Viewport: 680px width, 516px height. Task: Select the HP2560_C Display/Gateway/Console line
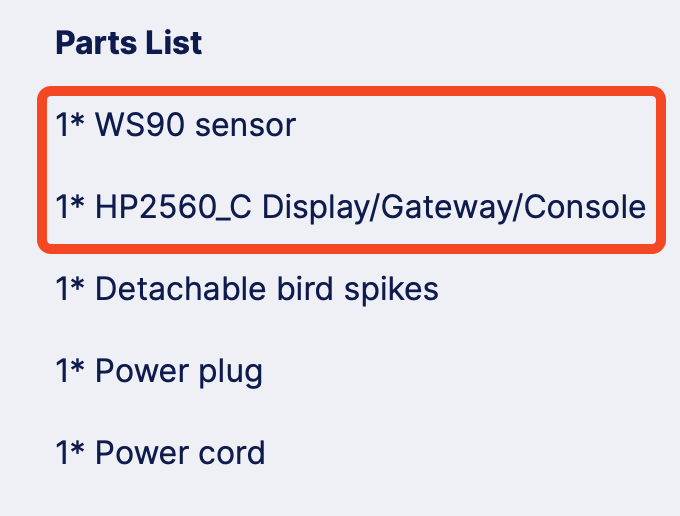tap(350, 208)
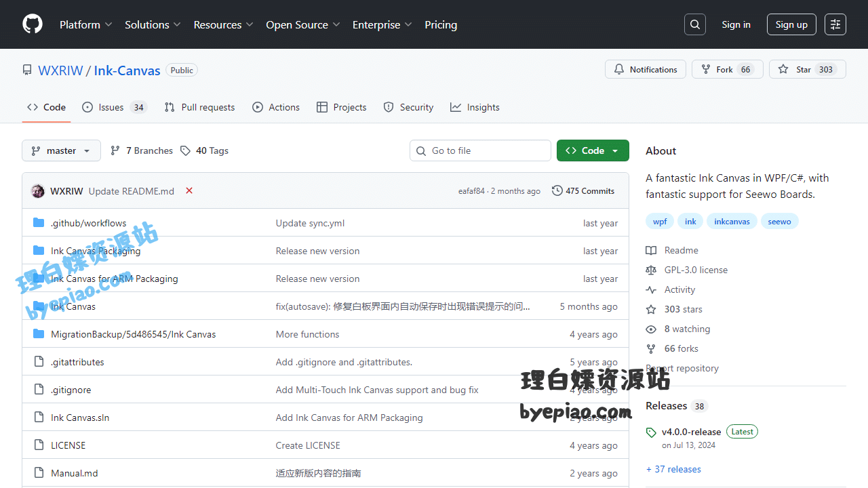
Task: Expand the green Code dropdown
Action: [x=593, y=150]
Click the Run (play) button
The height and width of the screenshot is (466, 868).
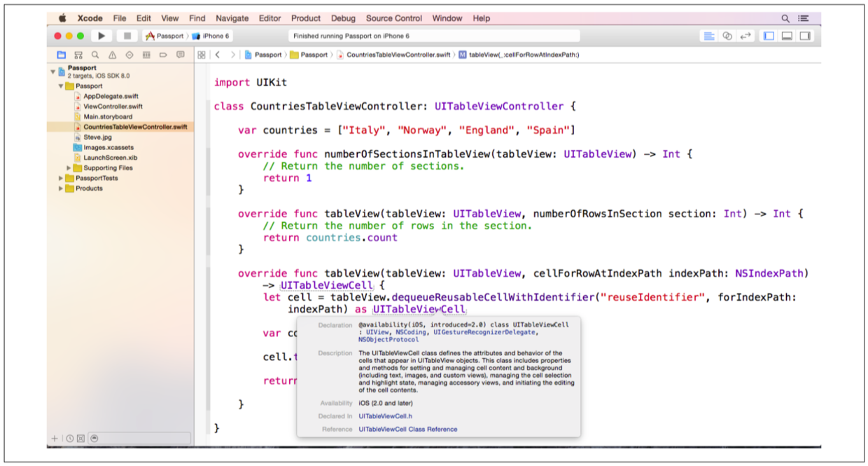point(102,36)
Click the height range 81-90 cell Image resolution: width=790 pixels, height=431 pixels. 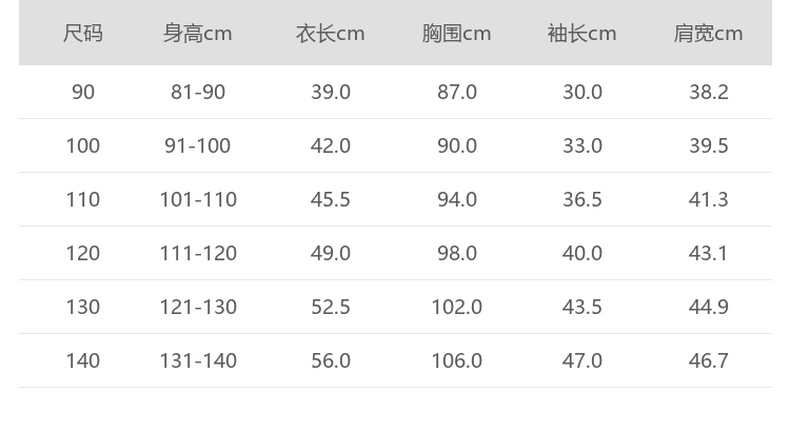click(x=198, y=92)
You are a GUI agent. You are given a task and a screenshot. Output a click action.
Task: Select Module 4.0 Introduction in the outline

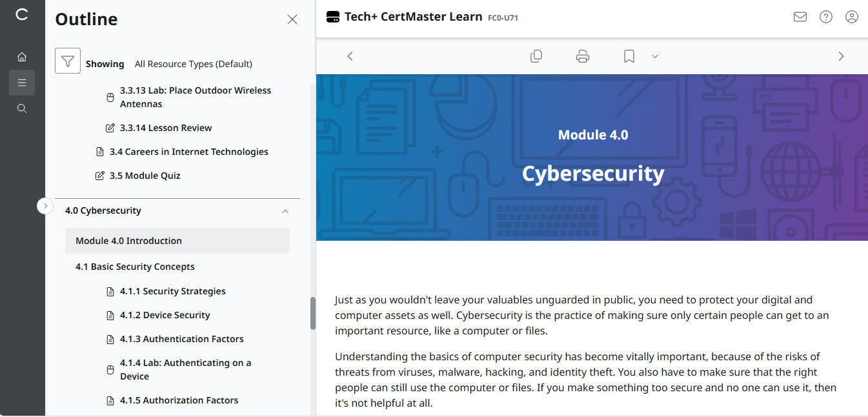pyautogui.click(x=127, y=240)
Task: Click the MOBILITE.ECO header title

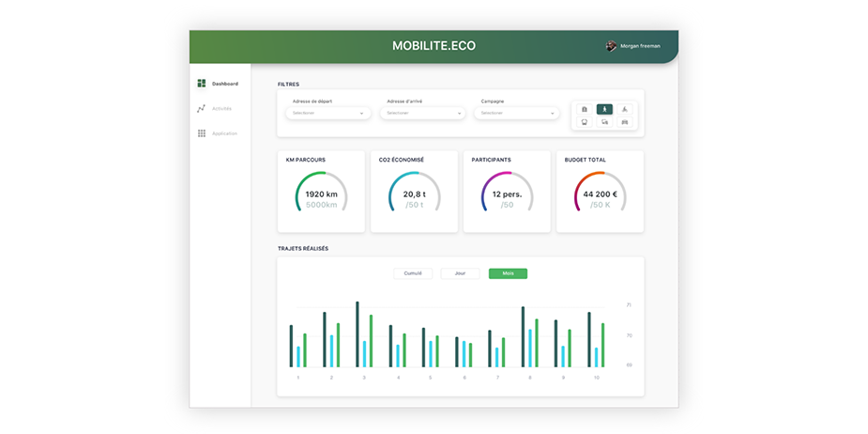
═══
▶ BRIEF: The copy starts at the line holding "Task: Select Module" and ends at the last line of the records above. Transcribe those lines exactly, pictures excluded.

▶ RESULT OF THIS EXERCISE:
Task: Select Module 4.0 Introduction in the outline

pyautogui.click(x=127, y=240)
Task: Click the MOBILITE.ECO header title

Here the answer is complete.